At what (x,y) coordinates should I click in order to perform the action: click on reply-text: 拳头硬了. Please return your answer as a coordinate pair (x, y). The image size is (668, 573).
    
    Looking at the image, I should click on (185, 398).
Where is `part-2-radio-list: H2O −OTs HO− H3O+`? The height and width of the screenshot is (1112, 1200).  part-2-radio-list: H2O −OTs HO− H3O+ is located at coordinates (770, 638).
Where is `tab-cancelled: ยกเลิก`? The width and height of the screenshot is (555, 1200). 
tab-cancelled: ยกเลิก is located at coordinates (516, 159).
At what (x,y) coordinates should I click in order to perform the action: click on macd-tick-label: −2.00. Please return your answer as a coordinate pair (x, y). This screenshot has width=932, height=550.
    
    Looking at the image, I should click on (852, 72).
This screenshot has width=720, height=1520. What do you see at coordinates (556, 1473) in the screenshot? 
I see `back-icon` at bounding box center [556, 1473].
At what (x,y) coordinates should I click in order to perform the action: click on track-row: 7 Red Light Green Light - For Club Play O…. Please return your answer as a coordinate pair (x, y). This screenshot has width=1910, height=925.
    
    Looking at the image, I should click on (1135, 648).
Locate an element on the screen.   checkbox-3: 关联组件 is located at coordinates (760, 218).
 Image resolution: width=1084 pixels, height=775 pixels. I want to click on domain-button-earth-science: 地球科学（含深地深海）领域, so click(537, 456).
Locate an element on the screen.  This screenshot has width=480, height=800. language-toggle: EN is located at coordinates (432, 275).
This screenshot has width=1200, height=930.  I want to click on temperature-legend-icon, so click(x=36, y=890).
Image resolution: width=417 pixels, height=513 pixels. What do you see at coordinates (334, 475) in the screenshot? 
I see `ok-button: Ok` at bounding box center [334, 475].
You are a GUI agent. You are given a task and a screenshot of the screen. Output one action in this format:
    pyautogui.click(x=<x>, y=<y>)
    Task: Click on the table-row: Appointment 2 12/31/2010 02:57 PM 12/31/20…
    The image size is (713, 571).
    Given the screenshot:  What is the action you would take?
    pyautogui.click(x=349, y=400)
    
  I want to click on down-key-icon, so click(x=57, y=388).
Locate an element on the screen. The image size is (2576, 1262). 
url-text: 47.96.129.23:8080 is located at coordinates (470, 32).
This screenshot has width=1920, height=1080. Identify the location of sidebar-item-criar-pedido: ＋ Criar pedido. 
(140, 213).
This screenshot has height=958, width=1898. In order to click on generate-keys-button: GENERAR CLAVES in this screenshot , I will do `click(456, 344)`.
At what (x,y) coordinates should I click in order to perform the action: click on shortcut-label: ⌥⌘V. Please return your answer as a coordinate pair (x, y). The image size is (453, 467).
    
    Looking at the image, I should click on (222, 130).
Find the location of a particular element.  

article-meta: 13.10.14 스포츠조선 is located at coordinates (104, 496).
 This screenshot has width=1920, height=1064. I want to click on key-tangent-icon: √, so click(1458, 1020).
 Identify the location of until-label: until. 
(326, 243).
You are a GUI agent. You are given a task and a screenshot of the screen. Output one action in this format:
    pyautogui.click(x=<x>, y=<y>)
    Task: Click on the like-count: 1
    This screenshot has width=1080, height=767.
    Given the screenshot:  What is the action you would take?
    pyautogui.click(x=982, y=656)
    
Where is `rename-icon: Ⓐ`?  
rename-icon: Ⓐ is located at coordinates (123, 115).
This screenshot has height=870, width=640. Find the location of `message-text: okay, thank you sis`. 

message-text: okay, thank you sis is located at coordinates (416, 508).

Exercise aim: Render all of the material above as a Markdown table with two columns, Row and Material line, giving each non-blank line its own numbered row.

Written reply:
| Row | Material line |
|---|---|
| 1 | At what (x,y) coordinates should I click in order to perform the action: click on reply-text: 拳头硬了. Please return your answer as a coordinate pair (x, y). The image size is (668, 573). |
| 2 |     Looking at the image, I should click on (185, 398). |
| 3 | Where is `part-2-radio-list: H2O −OTs HO− H3O+`? The height and width of the screenshot is (1112, 1200).  part-2-radio-list: H2O −OTs HO− H3O+ is located at coordinates (770, 638). |
| 4 | Where is `tab-cancelled: ยกเลิก`? The width and height of the screenshot is (555, 1200).  |
| 5 | tab-cancelled: ยกเลิก is located at coordinates (516, 159). |
| 6 | At what (x,y) coordinates should I click in order to perform the action: click on macd-tick-label: −2.00. Please return your answer as a coordinate pair (x, y). This screenshot has width=932, height=550. |
| 7 |     Looking at the image, I should click on (852, 72). |
| 8 | This screenshot has width=720, height=1520. What do you see at coordinates (556, 1473) in the screenshot?  |
| 9 | I see `back-icon` at bounding box center [556, 1473]. |
| 10 | At what (x,y) coordinates should I click in order to perform the action: click on track-row: 7 Red Light Green Light - For Club Play O…. Please return your answer as a coordinate pair (x, y). This screenshot has width=1910, height=925. |
| 11 |     Looking at the image, I should click on (1135, 648). |
| 12 | Locate an element on the screen.   checkbox-3: 关联组件 is located at coordinates (760, 218). |
| 13 |  Image resolution: width=1084 pixels, height=775 pixels. I want to click on domain-button-earth-science: 地球科学（含深地深海）领域, so click(537, 456). |
| 14 | Locate an element on the screen.  This screenshot has width=480, height=800. language-toggle: EN is located at coordinates (432, 275). |
| 15 | This screenshot has width=1200, height=930.  I want to click on temperature-legend-icon, so click(x=36, y=890). |
| 16 | Image resolution: width=417 pixels, height=513 pixels. What do you see at coordinates (334, 475) in the screenshot?  |
| 17 | I see `ok-button: Ok` at bounding box center [334, 475]. |
| 18 | You are a GUI agent. You are given a task and a screenshot of the screen. Output one action in this format: |
| 19 |     pyautogui.click(x=<x>, y=<y>) |
| 20 |     Task: Click on the table-row: Appointment 2 12/31/2010 02:57 PM 12/31/20… |
| 21 |     The image size is (713, 571). |
| 22 |     Given the screenshot:  What is the action you would take? |
| 23 |     pyautogui.click(x=349, y=400) |
| 24 |   I want to click on down-key-icon, so click(x=57, y=388). |
| 25 | Locate an element on the screen. The image size is (2576, 1262).  |
| 26 | url-text: 47.96.129.23:8080 is located at coordinates (470, 32). |
| 27 | This screenshot has width=1920, height=1080. Identify the location of sidebar-item-criar-pedido: ＋ Criar pedido.  |
| 28 | (140, 213). |
| 29 | This screenshot has height=958, width=1898. In order to click on generate-keys-button: GENERAR CLAVES in this screenshot , I will do `click(456, 344)`. |
| 30 | At what (x,y) coordinates should I click in order to perform the action: click on shortcut-label: ⌥⌘V. Please return your answer as a coordinate pair (x, y). The image size is (453, 467). |
| 31 |     Looking at the image, I should click on (222, 130). |
| 32 | Find the location of a particular element.   |
| 33 | article-meta: 13.10.14 스포츠조선 is located at coordinates (104, 496). |
| 34 |  This screenshot has width=1920, height=1064. I want to click on key-tangent-icon: √, so click(1458, 1020). |
| 35 |  Identify the location of until-label: until.  |
| 36 | (326, 243). |
| 37 | You are a GUI agent. You are given a task and a screenshot of the screen. Output one action in this format: |
| 38 |     pyautogui.click(x=<x>, y=<y>) |
| 39 |     Task: Click on the like-count: 1 |
| 40 |     This screenshot has width=1080, height=767. |
| 41 |     Given the screenshot:  What is the action you would take? |
| 42 |     pyautogui.click(x=982, y=656) |
| 43 | Where is `rename-icon: Ⓐ`?   |
| 44 | rename-icon: Ⓐ is located at coordinates (123, 115). |
| 45 | This screenshot has height=870, width=640. Find the location of `message-text: okay, thank you sis`.  |
| 46 | message-text: okay, thank you sis is located at coordinates (416, 508). |